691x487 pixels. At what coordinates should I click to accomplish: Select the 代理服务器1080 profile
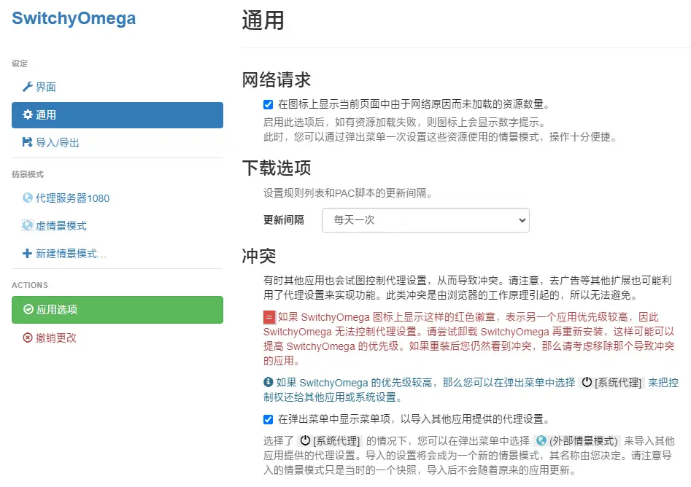[x=72, y=198]
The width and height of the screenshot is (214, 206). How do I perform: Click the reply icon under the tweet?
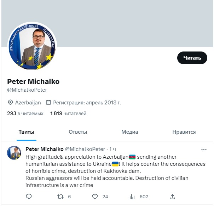29,196

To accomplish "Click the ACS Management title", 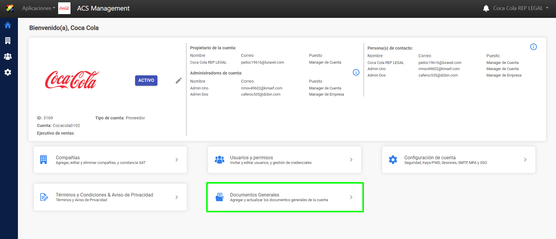I will pyautogui.click(x=103, y=8).
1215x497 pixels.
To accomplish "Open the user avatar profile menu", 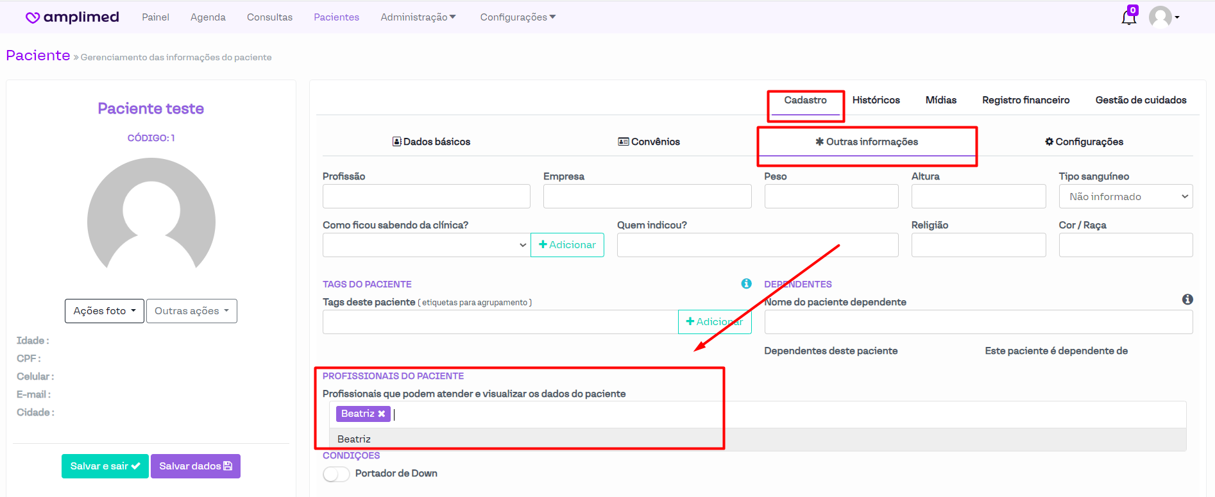I will [1164, 17].
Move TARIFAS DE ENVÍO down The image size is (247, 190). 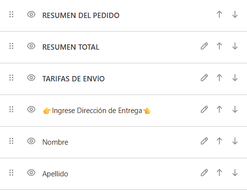235,77
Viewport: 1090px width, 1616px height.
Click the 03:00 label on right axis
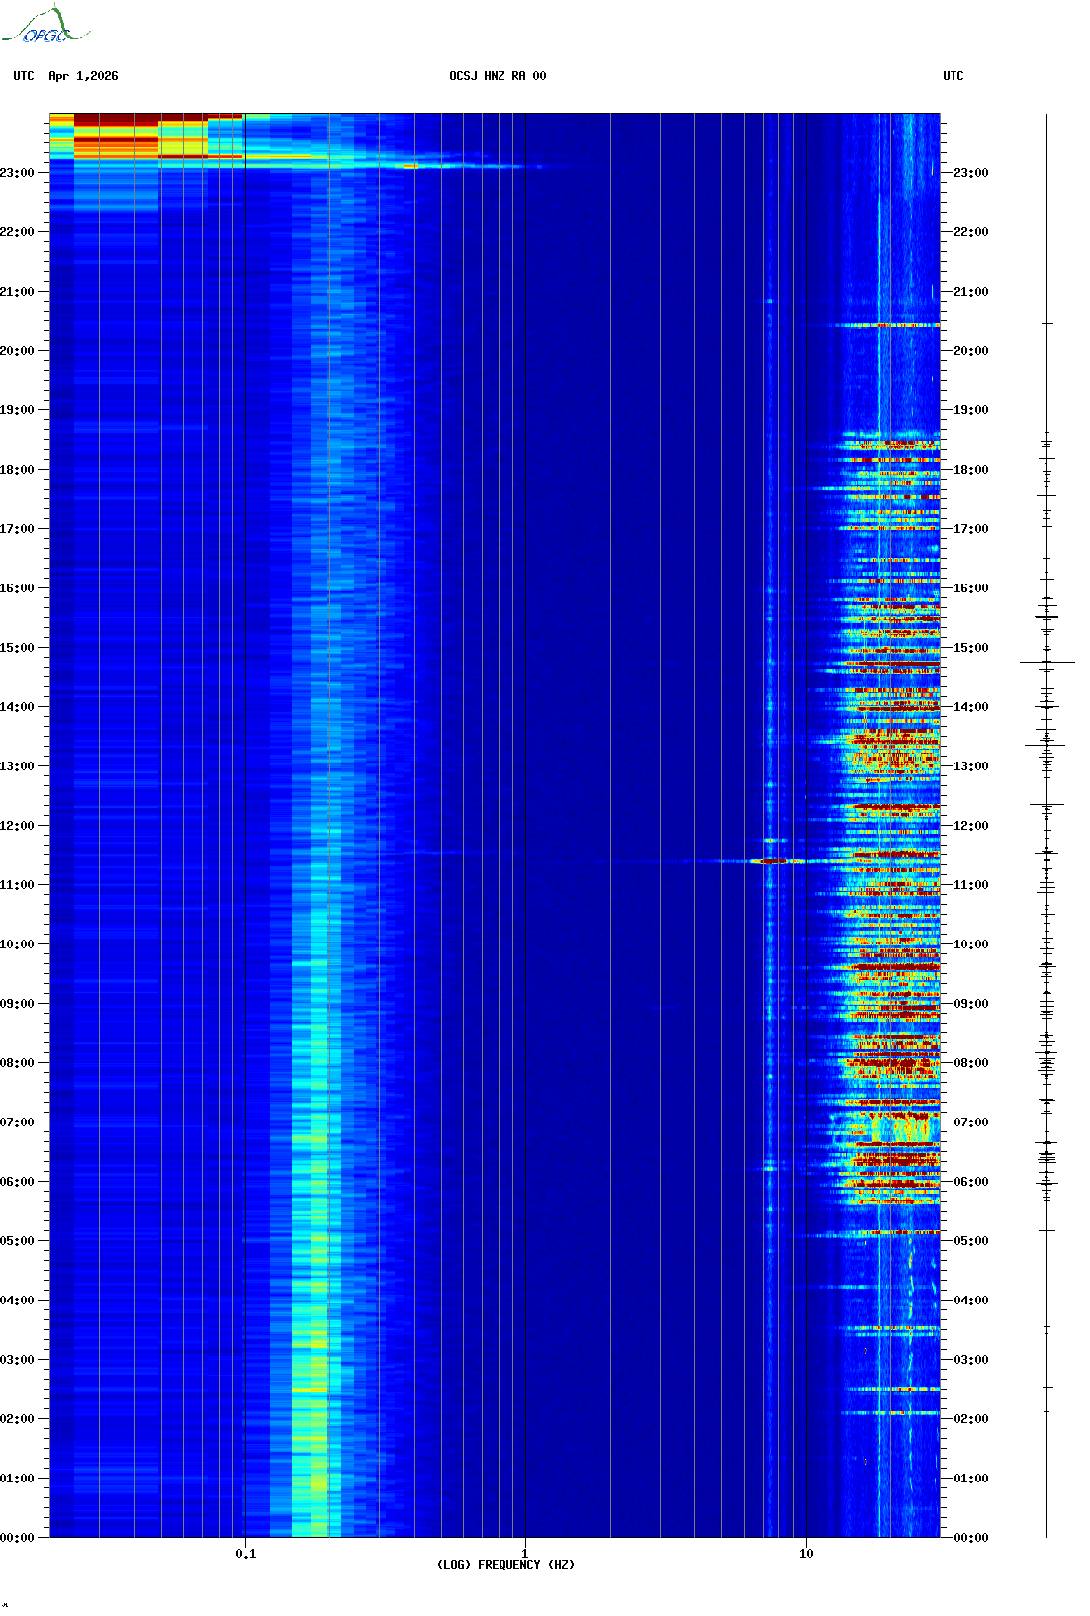[x=970, y=1360]
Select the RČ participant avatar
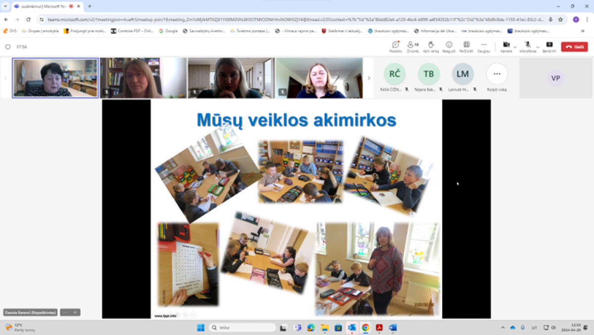Viewport: 594px width, 335px height. (x=395, y=74)
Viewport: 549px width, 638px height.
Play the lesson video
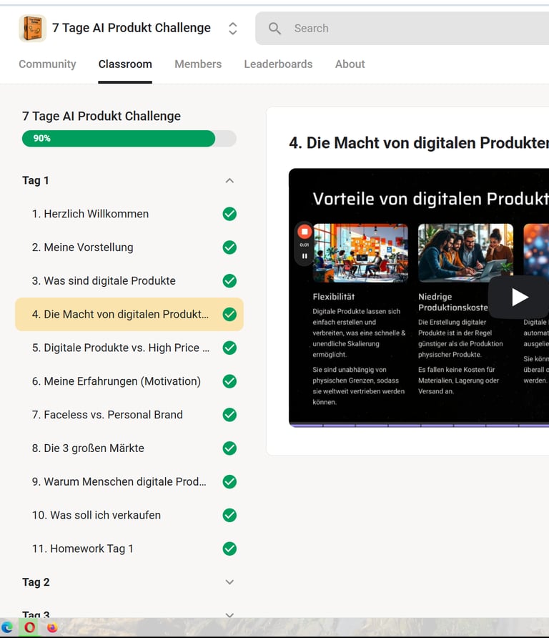coord(519,297)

· · · · · · ·

# WHAT YOU ARE ASKED TO DO
Nothing but the lines from the one containing "Viewport: 549px width, 638px height." through the last line of the data should appear in the answer, copied exactly, with pictures excluded.

# EXERCISE SOLUTION
Viewport: 549px width, 638px height.
Play the lesson video
coord(519,297)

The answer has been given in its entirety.